Test scores at Malibu High have been high, Kelly said, “but we still have a cadre of kids at the basic skills level, and that’s our prime challenge this year,” he said. “How do you raise those kids from basic skills to proficiency?”
Reducing class size, particularly in the junior high, has been a major goal this year, he said. That task has been aided by bringing in the resources of Santa Monica College and the Los Angeles County Regional Occupation program, which will fund a few Malibu High classes and free district funding to reduce class sizes elsewhere, Kelly said.
One result is that a late afternoon art design class taught by a college qualified Malibu High teacher is now open to the outside public and high school students for university credit, Kelly said.
“It is a rigorous college art class,” said counselor Luke Sierra. “Students receive college and high school credit” at the University of California or any other school.
The biggest change at the school for students, Kelly said, might be “the marvelous new cafeteria furniture that the parents so graciously donated.”
Next door at Juan Cabrillo Elementary School, a brand new computer lab will be unveiled this fall, said principal John W. Davis.
“The PTA did a great job with that, and the old computers were only two years old, so they have been distributed to all the other classrooms,” he said.
Davis, in his second year, said 340 pupils are enrolled this year, with fifth grade classes full and closed to further enrollment.
At Point Dume Marine Science Elementary School, 312 students will report for classes. No more students can be accommodated there in first, second, third and fifth grades, said principal Chi Kim.

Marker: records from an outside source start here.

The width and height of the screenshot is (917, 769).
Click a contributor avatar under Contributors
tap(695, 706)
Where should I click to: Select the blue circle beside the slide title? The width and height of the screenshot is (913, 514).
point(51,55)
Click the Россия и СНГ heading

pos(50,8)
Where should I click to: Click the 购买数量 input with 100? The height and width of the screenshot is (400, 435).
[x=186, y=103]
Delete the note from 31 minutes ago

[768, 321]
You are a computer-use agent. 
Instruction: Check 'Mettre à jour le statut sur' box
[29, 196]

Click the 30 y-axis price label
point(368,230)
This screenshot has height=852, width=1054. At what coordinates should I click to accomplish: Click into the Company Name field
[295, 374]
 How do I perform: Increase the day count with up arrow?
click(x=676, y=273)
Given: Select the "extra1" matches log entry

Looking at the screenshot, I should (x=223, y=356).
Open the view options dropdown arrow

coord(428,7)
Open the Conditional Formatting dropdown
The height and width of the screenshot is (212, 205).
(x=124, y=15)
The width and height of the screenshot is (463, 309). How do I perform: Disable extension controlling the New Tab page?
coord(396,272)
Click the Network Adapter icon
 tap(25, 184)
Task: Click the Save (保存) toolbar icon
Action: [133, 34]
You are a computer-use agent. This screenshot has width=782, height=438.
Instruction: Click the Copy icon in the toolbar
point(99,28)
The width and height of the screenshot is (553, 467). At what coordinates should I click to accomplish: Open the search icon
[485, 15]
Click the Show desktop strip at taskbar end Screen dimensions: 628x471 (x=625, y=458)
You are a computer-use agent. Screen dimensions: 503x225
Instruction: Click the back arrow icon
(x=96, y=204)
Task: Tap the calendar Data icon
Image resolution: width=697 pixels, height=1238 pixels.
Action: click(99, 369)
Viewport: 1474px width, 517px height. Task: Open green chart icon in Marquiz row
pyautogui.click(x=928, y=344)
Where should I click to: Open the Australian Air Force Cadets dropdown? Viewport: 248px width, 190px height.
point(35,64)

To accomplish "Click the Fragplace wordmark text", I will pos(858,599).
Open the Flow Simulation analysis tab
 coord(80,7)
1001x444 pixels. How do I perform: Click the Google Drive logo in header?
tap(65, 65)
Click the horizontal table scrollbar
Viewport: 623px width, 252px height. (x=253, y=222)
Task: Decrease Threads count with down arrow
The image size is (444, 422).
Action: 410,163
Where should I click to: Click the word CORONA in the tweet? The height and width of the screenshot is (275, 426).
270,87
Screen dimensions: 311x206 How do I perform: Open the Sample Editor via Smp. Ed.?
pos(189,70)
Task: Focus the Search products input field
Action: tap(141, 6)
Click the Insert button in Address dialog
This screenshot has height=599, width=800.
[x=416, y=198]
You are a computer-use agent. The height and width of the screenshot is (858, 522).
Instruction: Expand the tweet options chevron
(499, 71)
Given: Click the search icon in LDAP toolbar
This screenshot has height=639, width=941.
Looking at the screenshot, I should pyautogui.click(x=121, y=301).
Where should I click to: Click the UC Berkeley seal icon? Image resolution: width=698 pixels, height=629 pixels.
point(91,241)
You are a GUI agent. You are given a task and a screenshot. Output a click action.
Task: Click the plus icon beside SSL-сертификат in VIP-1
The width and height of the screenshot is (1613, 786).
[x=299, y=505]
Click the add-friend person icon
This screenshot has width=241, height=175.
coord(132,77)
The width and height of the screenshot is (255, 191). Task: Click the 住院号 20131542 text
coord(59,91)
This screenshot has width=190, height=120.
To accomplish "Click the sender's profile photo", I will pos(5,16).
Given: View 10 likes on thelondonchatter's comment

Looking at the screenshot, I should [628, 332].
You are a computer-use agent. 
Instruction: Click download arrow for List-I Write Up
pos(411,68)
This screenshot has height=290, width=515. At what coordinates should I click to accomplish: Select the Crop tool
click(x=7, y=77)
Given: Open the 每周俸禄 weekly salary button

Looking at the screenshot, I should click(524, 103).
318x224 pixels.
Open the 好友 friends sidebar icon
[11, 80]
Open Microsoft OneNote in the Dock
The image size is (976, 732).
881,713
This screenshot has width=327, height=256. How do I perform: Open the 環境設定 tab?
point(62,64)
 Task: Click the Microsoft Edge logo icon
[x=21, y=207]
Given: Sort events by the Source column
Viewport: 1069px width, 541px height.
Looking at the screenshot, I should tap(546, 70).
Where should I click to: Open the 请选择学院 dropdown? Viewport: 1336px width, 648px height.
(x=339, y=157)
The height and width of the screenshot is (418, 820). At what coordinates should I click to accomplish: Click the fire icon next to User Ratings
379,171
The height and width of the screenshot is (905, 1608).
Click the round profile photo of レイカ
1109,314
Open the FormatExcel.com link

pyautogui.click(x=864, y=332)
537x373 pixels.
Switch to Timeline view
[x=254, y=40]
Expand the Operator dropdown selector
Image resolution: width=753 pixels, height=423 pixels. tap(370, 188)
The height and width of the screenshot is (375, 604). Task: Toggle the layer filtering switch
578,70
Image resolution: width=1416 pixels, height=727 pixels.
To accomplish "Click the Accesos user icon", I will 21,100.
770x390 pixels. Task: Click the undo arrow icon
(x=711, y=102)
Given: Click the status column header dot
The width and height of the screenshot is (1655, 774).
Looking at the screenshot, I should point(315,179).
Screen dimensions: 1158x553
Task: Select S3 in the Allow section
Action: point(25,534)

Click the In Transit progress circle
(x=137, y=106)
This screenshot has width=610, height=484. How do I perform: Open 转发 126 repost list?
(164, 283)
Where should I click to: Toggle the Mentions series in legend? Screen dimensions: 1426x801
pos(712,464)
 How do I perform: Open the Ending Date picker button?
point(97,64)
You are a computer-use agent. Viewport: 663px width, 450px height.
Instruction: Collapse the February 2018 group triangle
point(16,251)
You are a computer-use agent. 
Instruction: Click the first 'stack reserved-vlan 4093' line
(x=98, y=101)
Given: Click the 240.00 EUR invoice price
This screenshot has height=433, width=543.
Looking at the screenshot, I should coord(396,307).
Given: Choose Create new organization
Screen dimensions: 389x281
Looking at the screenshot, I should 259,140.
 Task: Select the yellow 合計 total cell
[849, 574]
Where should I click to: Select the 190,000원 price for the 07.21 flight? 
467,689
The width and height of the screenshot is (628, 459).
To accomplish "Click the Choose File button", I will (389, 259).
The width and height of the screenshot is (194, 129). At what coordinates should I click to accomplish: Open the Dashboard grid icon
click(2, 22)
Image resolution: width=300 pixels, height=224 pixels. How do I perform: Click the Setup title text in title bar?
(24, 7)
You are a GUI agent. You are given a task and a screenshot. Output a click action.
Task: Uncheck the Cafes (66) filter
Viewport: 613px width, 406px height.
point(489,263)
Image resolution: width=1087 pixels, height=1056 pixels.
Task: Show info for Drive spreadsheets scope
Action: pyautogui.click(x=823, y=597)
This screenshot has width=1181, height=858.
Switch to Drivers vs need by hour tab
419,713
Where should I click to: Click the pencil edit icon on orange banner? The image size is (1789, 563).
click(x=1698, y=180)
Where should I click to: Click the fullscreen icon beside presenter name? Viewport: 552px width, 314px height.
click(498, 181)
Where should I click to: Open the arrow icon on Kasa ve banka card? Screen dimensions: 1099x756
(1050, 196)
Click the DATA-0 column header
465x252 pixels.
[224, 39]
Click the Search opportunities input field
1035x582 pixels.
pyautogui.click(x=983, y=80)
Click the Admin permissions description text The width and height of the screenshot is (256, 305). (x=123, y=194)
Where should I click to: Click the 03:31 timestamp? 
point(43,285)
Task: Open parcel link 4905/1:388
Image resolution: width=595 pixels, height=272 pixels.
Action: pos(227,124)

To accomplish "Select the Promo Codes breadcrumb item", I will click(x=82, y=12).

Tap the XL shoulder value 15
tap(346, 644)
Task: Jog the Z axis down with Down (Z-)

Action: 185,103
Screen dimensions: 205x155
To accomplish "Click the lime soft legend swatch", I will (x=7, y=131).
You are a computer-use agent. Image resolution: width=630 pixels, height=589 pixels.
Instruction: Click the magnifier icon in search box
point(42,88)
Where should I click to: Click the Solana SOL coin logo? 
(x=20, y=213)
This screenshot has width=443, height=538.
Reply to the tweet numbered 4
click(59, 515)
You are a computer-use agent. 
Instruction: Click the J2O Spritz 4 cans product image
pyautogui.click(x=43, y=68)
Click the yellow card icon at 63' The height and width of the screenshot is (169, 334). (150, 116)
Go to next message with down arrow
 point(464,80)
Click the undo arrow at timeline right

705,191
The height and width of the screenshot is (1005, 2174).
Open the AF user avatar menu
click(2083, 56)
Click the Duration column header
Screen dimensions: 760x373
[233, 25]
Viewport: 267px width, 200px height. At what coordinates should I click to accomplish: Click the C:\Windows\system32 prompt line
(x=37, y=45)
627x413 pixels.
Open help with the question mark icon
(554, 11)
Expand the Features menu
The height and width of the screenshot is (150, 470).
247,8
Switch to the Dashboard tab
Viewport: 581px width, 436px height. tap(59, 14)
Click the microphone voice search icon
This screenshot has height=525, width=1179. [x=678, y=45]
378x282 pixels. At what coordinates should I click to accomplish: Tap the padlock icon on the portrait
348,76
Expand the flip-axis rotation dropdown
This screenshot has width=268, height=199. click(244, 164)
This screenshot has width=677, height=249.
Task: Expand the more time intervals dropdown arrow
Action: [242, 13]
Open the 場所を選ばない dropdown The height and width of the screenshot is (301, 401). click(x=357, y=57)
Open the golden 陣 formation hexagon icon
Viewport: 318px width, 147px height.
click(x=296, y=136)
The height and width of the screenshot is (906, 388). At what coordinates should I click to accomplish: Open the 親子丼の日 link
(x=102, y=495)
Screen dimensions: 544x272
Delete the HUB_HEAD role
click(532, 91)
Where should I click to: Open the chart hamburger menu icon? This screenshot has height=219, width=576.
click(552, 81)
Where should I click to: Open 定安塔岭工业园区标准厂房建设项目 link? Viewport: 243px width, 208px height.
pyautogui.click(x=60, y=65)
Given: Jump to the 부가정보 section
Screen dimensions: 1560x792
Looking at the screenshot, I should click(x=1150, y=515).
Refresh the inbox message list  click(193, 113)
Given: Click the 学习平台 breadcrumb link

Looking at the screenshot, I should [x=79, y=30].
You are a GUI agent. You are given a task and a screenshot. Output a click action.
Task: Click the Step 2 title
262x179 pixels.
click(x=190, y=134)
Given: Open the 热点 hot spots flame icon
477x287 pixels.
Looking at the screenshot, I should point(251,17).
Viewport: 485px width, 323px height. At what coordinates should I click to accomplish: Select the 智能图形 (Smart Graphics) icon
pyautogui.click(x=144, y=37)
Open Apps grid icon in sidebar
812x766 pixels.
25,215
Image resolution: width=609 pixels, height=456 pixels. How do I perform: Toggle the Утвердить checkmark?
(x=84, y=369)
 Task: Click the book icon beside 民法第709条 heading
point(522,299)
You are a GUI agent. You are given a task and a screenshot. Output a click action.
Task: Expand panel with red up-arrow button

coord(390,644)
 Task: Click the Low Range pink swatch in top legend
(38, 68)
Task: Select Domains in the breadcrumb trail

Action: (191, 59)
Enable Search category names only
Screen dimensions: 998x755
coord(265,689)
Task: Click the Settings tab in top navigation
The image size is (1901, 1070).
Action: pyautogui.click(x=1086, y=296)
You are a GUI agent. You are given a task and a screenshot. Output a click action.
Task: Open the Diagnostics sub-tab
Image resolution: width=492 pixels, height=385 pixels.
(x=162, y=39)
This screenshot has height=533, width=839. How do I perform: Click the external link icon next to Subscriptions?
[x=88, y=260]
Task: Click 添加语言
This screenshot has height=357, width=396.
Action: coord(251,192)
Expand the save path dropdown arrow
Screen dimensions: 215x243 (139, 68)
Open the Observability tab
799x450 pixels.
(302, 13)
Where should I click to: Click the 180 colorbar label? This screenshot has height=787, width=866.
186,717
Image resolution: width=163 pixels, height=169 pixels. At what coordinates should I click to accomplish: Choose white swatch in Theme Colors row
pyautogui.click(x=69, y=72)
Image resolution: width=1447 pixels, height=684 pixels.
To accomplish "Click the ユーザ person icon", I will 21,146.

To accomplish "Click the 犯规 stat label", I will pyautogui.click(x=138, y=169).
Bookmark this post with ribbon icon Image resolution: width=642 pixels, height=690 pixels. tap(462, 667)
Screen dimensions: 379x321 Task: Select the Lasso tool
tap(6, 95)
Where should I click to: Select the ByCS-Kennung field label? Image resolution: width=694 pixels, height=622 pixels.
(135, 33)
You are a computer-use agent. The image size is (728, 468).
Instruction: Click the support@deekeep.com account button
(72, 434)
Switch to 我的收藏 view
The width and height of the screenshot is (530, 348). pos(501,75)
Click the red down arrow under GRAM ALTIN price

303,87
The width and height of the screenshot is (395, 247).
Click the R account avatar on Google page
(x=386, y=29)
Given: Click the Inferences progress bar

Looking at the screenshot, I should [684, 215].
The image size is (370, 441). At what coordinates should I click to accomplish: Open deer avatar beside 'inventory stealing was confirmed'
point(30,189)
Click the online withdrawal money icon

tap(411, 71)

Kim said polishing writing skills will be the prime objective at Point Dume, which she said is the first school in the district to adopt a schoolwide effort at “unlocking the hidden writer within” each student.
Some 80 teachers in the Santa Monica-Malibu Unified School District have attended workshops hosted by the Columbia University Teachers Collective Writing Institute. On a schoolwide basis, Point Dume teachers “will concentrate on teaching the writers, not teaching the writing,” Kim said.
Webster Elementary School principal Phil Cott says his fifth-grade classes are also full, and 420 students are enrolled this year. Cott said Webster would welcome six new teachers this year, “and when you have a total staff of 20, that’s a lot of fresh faces,” he said.
Cott said traffic patterns at the school would be changed after the “chaos” of the first week is over. “We will try a new afternoon pick-up pattern, and have two pick-up zones: one on front of the school, and one down at the bus ramp below the school.”
Just across the street, Our Lady of Malibu’s 170 K-8 students report back to school on Tuesday, but fourth grade and younger students have early dismissal all week in order to let them adjust from vacation to school, said principal Matt Weber.
The parochial school has added a full-time art teacher, as well as a full-time computer technology teacher, Weber said.
“He’s experienced in the business environment and in designing computer systems for schools, and we’re excited about that,” he said.
OLM had 140 students two years ago, 170 students this year and room for about 15 more, Weber said. Tuition is $5,200 per year but some students will receive financial aid. Weber said OLM and its neighbor across the street, Webster Elementary, have cooperated on new crosswalks, parking stripes and use of the shared parking lot at the intersection of Winter Canyon Road and Civic Center Way.